CRI
Registered Chooser
I got mine, fuck you (especially if you're Black or brown.)
Many Trump voters who got hurricane relief in Texas aren’t sure Puerto Ricans should
Many Trump voters who got hurricane relief in Texas aren’t sure Puerto Ricans should
A survey released last week by the Kaiser Family Foundation found that a majority of Americans believe that the federal government has been too slow to respond in Puerto Rico and that the island still isn’t getting the help it needs. But the results largely broke along party lines: While nearly three-quarters of Democrats said the federal government isn’t doing enough, almost three-quarters of Republicans said it is.

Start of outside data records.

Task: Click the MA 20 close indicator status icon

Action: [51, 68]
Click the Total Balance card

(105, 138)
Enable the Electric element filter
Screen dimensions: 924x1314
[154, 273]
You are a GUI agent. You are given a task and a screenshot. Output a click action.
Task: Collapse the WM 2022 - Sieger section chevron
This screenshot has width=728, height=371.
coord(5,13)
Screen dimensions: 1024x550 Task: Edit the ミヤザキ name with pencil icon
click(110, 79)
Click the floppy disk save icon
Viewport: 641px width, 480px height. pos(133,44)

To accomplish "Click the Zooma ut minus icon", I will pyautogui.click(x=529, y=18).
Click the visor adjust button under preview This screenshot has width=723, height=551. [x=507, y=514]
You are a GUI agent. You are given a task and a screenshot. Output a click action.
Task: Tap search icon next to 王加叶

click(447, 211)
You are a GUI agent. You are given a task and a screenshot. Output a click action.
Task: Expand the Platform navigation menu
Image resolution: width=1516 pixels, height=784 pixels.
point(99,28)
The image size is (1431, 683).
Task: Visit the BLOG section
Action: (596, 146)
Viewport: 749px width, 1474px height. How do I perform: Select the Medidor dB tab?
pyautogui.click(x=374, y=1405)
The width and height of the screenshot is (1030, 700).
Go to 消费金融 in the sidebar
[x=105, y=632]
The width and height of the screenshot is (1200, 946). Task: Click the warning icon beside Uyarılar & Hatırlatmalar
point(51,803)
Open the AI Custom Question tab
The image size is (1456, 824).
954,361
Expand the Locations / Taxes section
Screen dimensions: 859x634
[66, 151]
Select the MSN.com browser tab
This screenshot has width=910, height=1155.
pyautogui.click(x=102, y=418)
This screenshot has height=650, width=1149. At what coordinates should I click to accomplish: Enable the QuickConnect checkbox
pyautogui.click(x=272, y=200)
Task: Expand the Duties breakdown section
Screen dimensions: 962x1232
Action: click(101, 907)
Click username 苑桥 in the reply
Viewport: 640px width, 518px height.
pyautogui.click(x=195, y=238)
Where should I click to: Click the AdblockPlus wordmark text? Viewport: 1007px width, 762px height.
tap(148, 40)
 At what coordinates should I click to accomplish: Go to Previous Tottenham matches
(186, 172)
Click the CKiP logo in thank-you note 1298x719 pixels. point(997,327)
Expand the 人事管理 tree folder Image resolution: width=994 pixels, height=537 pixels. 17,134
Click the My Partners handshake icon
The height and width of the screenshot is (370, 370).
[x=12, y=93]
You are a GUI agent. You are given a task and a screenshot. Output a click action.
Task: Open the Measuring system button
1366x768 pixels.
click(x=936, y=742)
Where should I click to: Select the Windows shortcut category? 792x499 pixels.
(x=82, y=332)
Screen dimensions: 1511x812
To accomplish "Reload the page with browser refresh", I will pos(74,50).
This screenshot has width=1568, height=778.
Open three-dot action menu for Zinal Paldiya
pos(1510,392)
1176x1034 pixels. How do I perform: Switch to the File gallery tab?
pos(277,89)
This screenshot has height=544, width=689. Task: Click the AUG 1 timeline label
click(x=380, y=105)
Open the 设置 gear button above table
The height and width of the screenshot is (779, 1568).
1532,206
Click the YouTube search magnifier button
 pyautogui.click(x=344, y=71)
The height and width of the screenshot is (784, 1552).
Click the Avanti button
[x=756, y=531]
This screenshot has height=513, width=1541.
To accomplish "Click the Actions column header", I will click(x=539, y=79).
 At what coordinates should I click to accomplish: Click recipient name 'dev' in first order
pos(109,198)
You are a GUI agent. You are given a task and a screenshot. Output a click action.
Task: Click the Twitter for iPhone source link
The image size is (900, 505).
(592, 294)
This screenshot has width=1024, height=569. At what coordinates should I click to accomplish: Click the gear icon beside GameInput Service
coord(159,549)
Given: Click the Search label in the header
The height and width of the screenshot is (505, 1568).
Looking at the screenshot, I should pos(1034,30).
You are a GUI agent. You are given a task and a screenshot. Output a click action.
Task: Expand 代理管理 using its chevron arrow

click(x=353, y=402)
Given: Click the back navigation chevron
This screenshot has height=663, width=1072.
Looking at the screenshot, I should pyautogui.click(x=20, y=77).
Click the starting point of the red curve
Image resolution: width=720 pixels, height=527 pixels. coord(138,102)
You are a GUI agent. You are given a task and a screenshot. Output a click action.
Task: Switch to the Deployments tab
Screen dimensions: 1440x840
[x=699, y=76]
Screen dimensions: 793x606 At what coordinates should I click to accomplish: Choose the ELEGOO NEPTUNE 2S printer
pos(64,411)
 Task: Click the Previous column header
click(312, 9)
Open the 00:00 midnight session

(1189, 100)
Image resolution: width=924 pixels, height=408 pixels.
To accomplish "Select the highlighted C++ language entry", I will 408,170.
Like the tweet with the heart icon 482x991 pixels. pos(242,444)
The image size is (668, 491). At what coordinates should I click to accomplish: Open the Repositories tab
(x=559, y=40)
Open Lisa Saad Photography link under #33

On Oct. 3 — two weeks after the storm — Trump toured a neighborhood outside San Juan, Puerto Rico, and has repeatedly proclaimed, against much evidence, that his administration had a “tremendous” response to Maria. He gave his administration a “10” during a White House appearance with Puerto Rico’s governor this week. “I think we did a fantastic job, and we’re being given credit,” he said.
In fact, conditions remain dire throughout much of the island. Nearly 80 percent of Puerto Ricans still lack electricity, and 30 percent do not have access to clean drinking water.
Here in the Maddoxes’ neighborhood of Sageglen, by contrast, life is slowly returning to normal. On Sept. 2, just after the storm, Trump briefly toured Sageglen — a middle-class enclave on the southern edge of Houston — and announced in a cul-de-sac piled with Sheetrock debris and trash bags: “These are people that have done a fantastic job holding it together.”
There’s still a near-constant sound of construction in the neighborhood, which is filled with ranch-style and modest two-story homes. But there are no longer mountains of debris on the curbs, thanks to the local municipal utility district, which shared the cost of removal with the Federal Emergency Management Agency. There are brand-new cars sitting in several driveways, thanks to car-insurance companies quickly totaling flooded vehicles and local dealers offering flood deals.
Those in the neighborhood without flood insurance were able to apply for and receive assistance from FEMA — including the Maddoxes, who recently had $14,000 in federal money land in their checking account.